The facts behind color-constancy phenomena...are that we require fine color discriminations less frequently than gross discriminations, and when gross discriminations enable us to maintain focus on objects of prime interest, we 'systematically overlook' differences beyond the necessary degree of fineness. The mechanism which accomplishes this 'systematic overlooking' is the information-processing system of the organism, and the principle according to which it is accomplished is that this system never expands more of its capacity on a given perceptual task than is necessary according to the current needs and interests of the agent.
— Sayre

- Lightness constancy refers to the constancy of an object's lightness regardless of varying amounts of light cast upon it. We detect, in the context of an object's surroundings, the characteristics of the fixed physical property and, from there, the lightness remains constant despite vast changes. See also Luminance.
- Distance constancy refers to the relationship between apparent distance and physical distance. An illusion example of this would be the moon - when it is near the horizon it is perceived as larger (size constancy) and/or closer to earth than when it is above our heads.
- Location constancy refers to the relationship between the viewer and the object.
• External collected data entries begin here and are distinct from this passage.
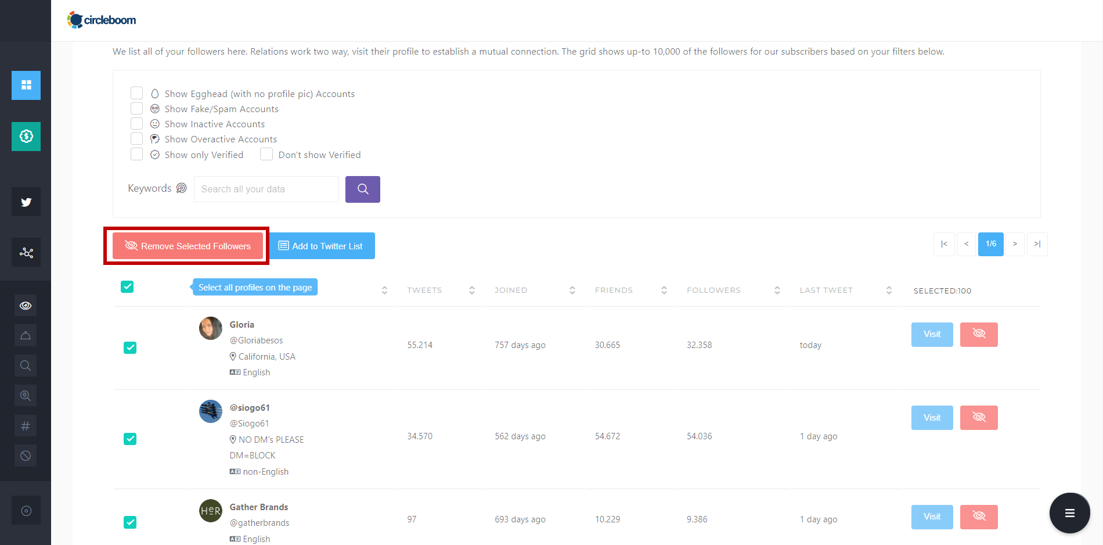This screenshot has height=545, width=1103.
Task: Jump to last page in pagination
Action: point(1037,244)
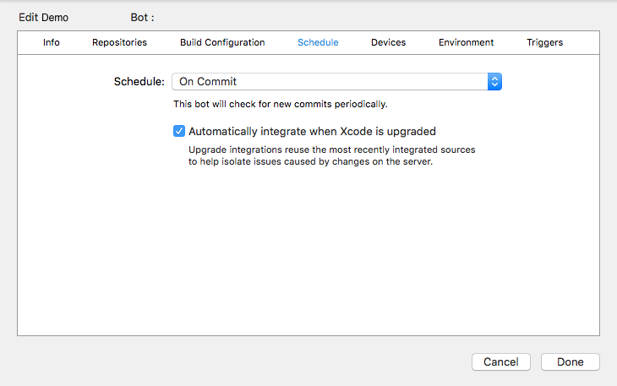Open the Repositories tab

tap(119, 42)
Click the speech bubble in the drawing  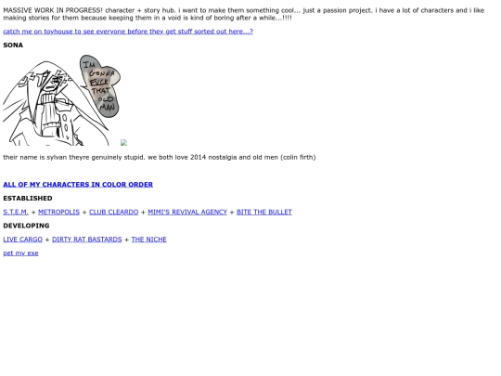point(100,85)
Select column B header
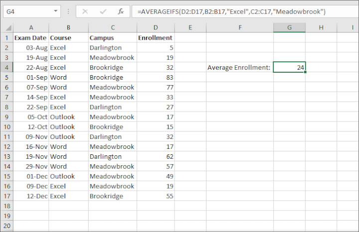359x232 pixels. (68, 27)
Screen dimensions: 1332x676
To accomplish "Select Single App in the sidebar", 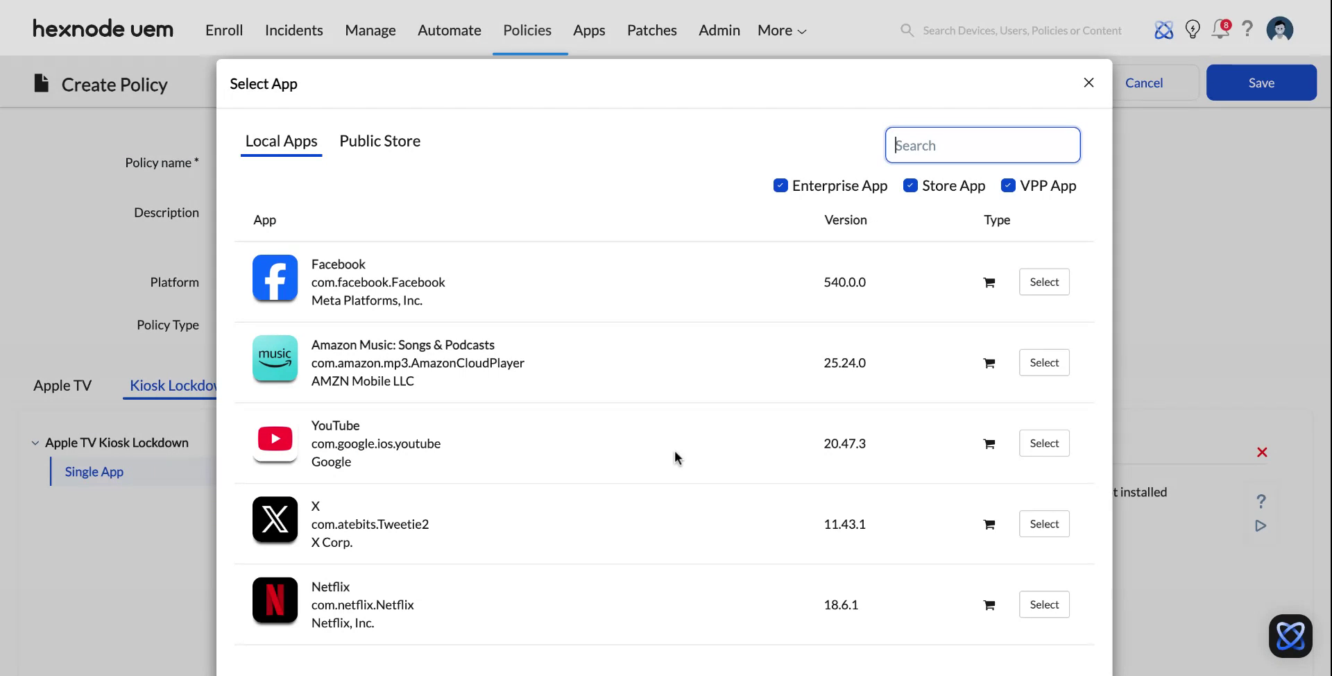I will 94,472.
A stationary object is perceived as remaining stationary despite the retina sensing the object changing as the viewer moves (due to parallax). Location constancy is largely influenced by the context in which the object is found. An example of this would be looking at a parked car as one walks towards a building; the car is perceived as remaining stationary as one moves forward.

==Auditory==

- In music, subjective constancy is the identification of a musical instrument as constant under changing timbre or "conditions of changing pitch and loudness, in different environments and with different players."
- In speech perception this means that vowels or consonants are perceived as constant categories even if acoustically, they vary greatly due to phonetic environment (coarticulation), speech tempo, speaker's age and sex, speaker's dialect, etc.

==Tactile==
Rats’ perceptual reports about the relative location of external objects are hardly affected by strong environmental winds. This perceptual report constancy was shown to be achieved via motor control, whereby the perceptually-relevant sensory variables (the ‘proximal stimulus’) is maintained relatively constant.

==Research==
- Comparing perception abilities in schizophrenic patients – A study found that distance constancy, being closely related to size constancy, was poorer in the schizophrenia patients than in the control group (labeled "normals"). "The result of poor distance constancy is that visual perception in schizophrenics is lacking in depth and that these patients live in a 'flatter' world."
- Visual auditory distance constancy – Researchers explored the relationship between visual and auditory responses and how they influence distance constancy. A study found that at a certain distance, when a sound is sensed, the eye is stimulated slightly before the ear is.